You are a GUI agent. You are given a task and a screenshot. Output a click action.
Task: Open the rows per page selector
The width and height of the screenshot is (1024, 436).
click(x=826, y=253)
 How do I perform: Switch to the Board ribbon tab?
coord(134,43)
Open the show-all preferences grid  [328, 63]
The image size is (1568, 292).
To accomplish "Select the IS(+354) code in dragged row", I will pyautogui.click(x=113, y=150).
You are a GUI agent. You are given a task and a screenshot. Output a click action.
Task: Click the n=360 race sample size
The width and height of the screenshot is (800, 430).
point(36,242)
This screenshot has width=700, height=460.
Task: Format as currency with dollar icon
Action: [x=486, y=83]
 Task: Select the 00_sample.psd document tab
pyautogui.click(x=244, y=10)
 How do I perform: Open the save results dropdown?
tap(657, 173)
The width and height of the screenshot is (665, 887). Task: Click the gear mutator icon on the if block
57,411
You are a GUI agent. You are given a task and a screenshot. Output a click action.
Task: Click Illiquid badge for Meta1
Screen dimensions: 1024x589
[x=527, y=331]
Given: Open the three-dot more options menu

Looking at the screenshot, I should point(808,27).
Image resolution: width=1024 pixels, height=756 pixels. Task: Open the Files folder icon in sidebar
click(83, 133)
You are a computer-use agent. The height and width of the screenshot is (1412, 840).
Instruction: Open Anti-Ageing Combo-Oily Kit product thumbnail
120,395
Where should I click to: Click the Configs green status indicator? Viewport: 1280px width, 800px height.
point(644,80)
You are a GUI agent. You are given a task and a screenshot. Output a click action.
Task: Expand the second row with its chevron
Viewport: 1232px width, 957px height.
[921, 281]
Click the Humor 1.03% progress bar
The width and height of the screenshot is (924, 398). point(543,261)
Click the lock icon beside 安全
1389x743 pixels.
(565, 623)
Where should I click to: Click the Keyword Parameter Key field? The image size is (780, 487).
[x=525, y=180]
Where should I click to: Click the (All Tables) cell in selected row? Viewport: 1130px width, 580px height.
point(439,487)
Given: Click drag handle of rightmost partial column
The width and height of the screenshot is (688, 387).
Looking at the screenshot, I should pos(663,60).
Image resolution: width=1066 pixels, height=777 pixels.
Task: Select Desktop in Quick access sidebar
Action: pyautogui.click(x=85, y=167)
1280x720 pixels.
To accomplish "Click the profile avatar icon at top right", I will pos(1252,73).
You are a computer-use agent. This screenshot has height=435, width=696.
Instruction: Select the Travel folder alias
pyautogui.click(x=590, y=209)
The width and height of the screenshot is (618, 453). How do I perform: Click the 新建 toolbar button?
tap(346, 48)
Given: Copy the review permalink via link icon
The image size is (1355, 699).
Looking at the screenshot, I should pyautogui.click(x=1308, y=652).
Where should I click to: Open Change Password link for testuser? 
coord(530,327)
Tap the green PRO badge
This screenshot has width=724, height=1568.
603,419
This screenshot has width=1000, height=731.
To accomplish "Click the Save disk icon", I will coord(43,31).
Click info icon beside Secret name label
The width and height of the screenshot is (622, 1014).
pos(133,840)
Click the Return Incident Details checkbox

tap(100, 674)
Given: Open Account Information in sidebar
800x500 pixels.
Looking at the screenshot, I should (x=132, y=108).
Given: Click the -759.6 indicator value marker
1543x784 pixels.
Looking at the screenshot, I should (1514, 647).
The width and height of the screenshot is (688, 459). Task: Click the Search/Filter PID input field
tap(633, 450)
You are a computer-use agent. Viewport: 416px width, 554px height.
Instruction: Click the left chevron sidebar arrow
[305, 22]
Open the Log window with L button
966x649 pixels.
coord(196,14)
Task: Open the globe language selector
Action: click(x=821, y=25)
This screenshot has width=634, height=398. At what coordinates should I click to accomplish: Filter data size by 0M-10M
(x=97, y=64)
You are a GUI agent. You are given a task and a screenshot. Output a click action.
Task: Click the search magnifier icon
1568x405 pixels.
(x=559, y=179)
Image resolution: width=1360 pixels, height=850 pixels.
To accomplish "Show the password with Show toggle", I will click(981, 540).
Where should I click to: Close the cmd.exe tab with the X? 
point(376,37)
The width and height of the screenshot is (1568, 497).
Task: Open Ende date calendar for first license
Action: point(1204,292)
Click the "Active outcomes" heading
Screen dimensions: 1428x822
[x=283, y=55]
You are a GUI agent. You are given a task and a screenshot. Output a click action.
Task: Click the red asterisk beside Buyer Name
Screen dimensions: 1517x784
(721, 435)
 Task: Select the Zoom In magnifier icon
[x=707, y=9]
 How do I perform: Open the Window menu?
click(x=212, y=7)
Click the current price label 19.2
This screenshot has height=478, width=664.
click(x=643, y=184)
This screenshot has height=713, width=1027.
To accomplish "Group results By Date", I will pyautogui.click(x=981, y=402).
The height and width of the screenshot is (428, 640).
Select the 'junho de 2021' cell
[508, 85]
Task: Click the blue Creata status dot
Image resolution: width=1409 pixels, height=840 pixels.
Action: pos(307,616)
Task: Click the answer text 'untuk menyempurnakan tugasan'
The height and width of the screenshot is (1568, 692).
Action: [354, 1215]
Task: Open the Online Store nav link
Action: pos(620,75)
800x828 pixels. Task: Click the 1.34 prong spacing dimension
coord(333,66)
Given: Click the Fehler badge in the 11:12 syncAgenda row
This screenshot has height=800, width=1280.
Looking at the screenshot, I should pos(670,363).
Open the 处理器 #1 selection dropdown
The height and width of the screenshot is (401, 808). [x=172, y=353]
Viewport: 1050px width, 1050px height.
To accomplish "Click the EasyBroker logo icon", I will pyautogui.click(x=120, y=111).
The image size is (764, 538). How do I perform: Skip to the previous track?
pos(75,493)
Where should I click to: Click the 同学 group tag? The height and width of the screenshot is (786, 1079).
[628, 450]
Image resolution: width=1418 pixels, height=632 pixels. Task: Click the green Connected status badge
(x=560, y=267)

• • • • • • •

Activity >>
Quote the lines of the listing above that run from the line with "Given: Click the Fehler" through its last line, both included, and nothing else.

Reply >>
Given: Click the Fehler badge in the 11:12 syncAgenda row
This screenshot has height=800, width=1280.
Looking at the screenshot, I should pos(670,363).
Open the 处理器 #1 selection dropdown
The height and width of the screenshot is (401, 808). [x=172, y=353]
Viewport: 1050px width, 1050px height.
To accomplish "Click the EasyBroker logo icon", I will pyautogui.click(x=120, y=111).
The image size is (764, 538). How do I perform: Skip to the previous track?
pos(75,493)
Where should I click to: Click the 同学 group tag? The height and width of the screenshot is (786, 1079).
[628, 450]
Image resolution: width=1418 pixels, height=632 pixels. Task: Click the green Connected status badge
(x=560, y=267)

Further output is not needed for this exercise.